— WHAT TO DO —
Starting at the line that contains "This screenshot has" and going through the end of the items, copy those lines again with "field" replaced by "box" and everything else unchanged. Leave the pictures out of your copy.

┌──

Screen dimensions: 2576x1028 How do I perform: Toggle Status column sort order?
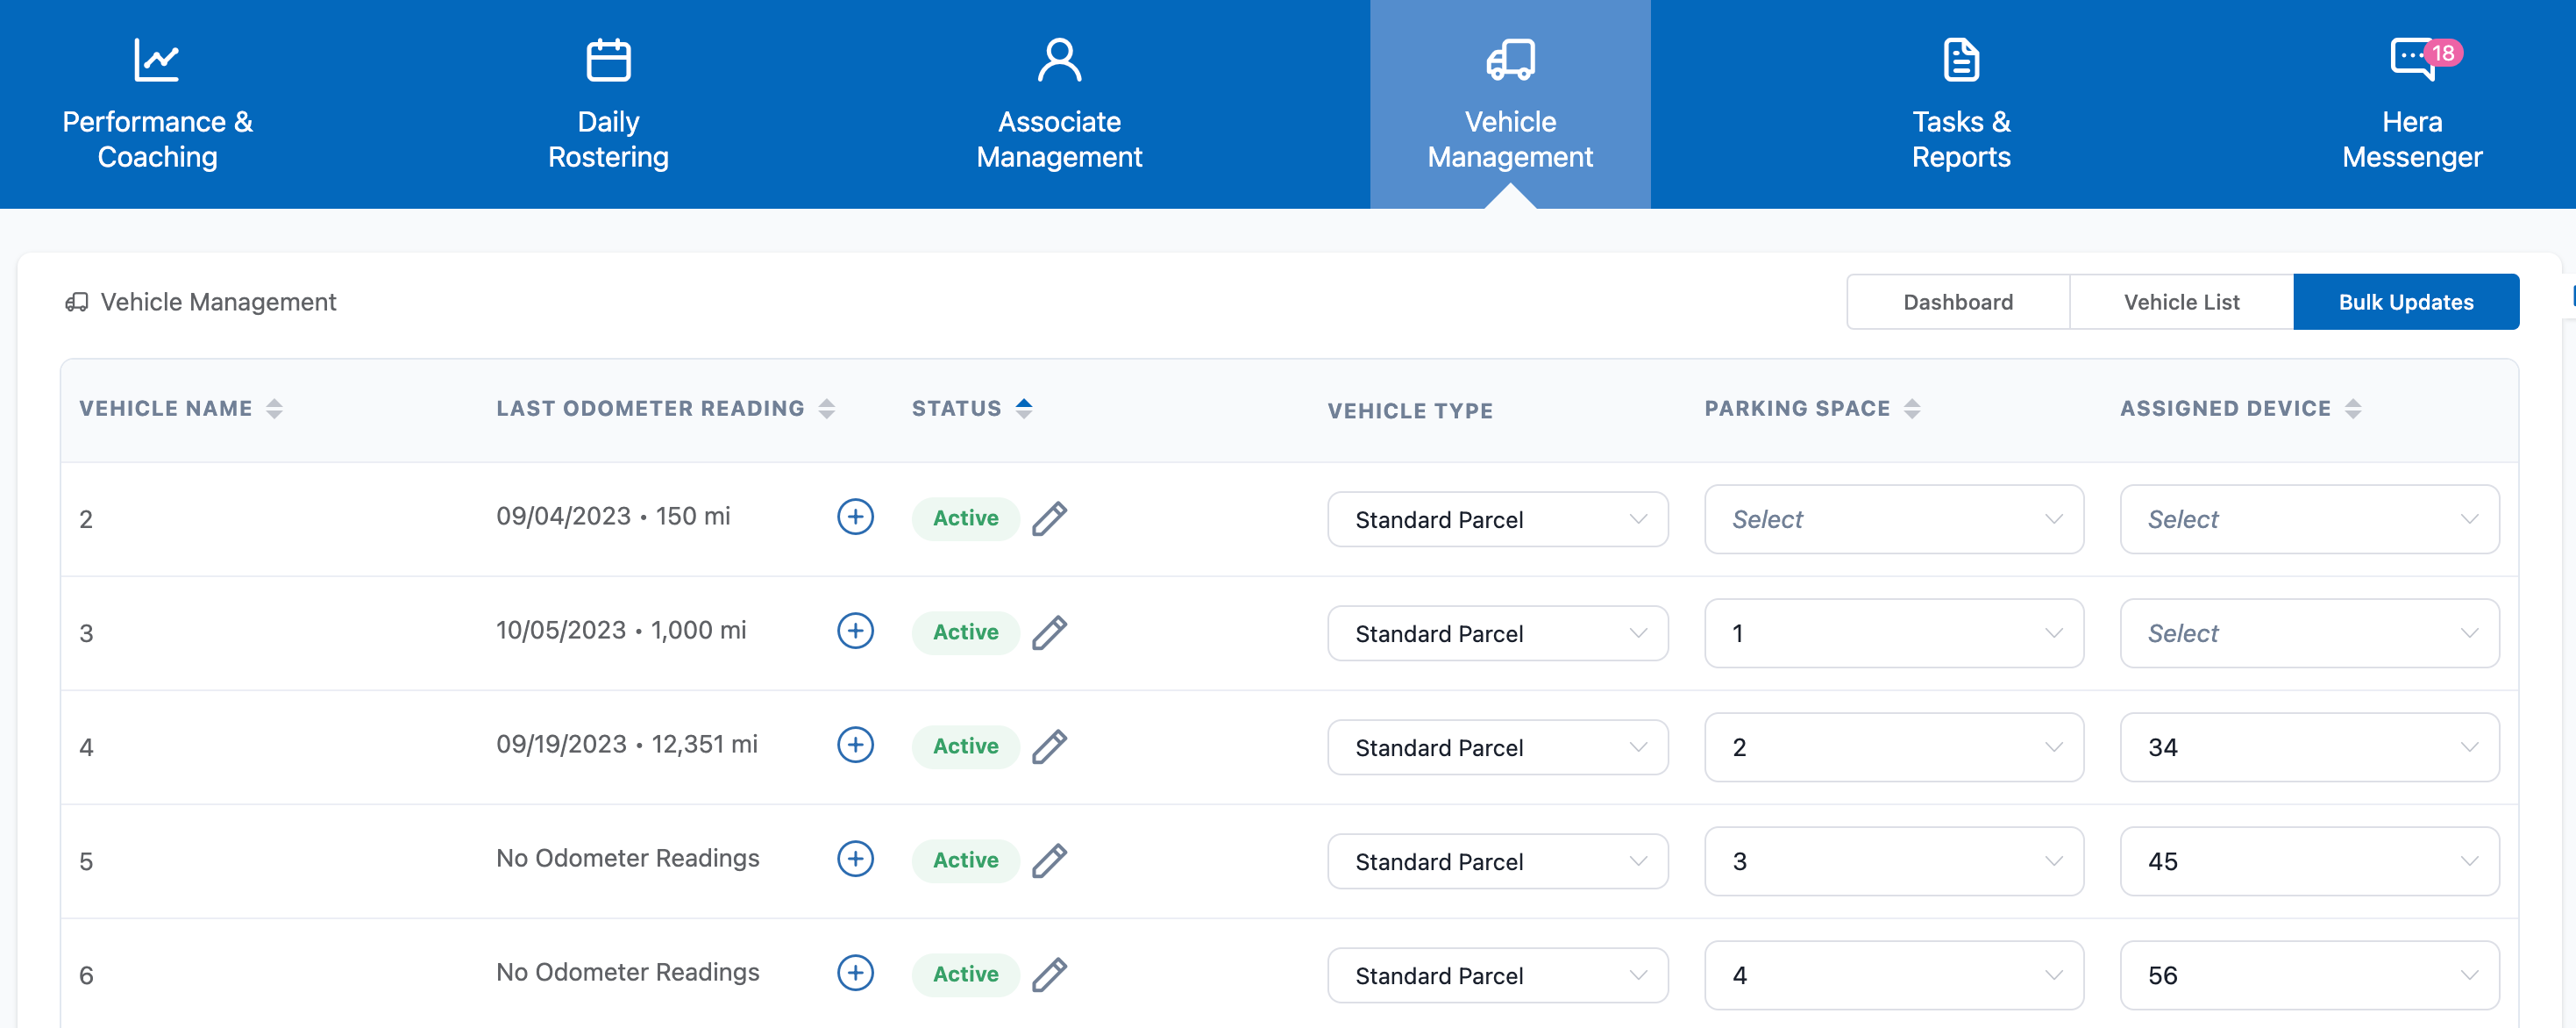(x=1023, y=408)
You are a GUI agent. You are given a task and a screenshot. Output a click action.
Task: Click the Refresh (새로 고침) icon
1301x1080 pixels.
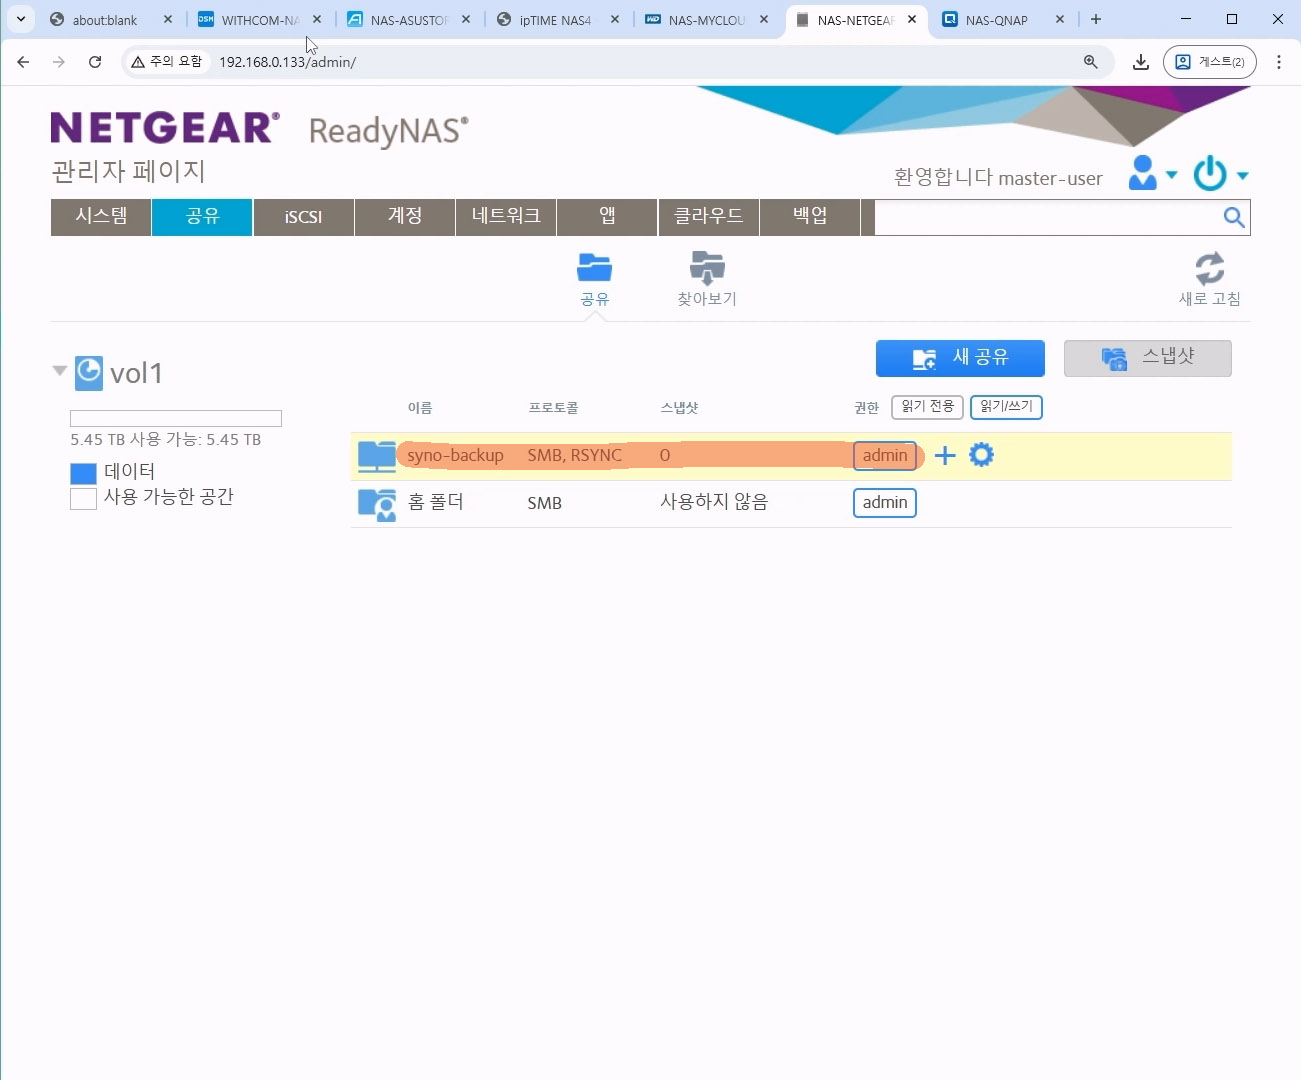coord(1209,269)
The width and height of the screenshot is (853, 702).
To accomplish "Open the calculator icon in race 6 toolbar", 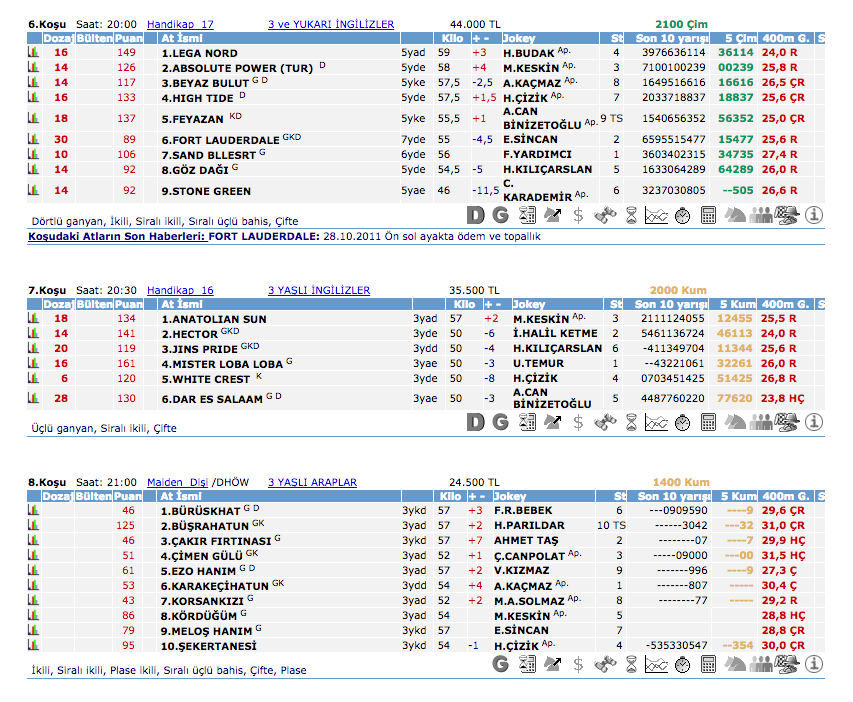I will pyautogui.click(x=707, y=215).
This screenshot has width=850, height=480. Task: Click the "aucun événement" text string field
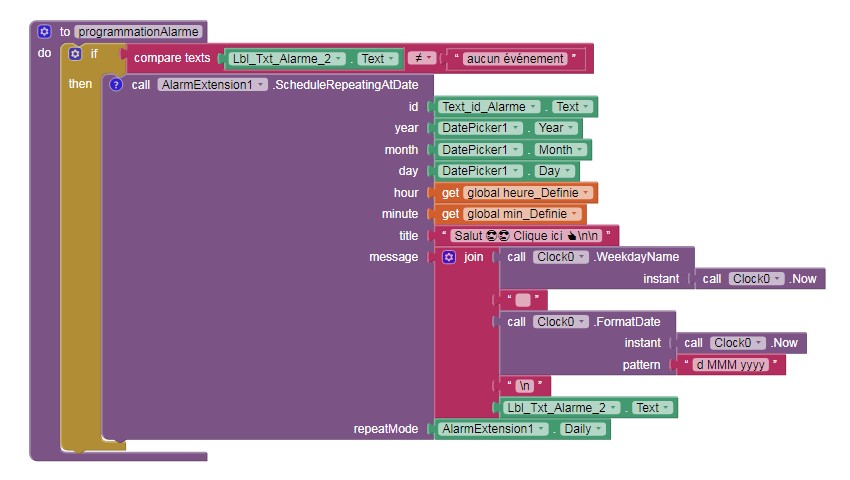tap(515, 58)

└──

— WRITTEN ANSWER —
This screenshot has width=850, height=480. Task: Click the "aucun événement" text string box
tap(515, 58)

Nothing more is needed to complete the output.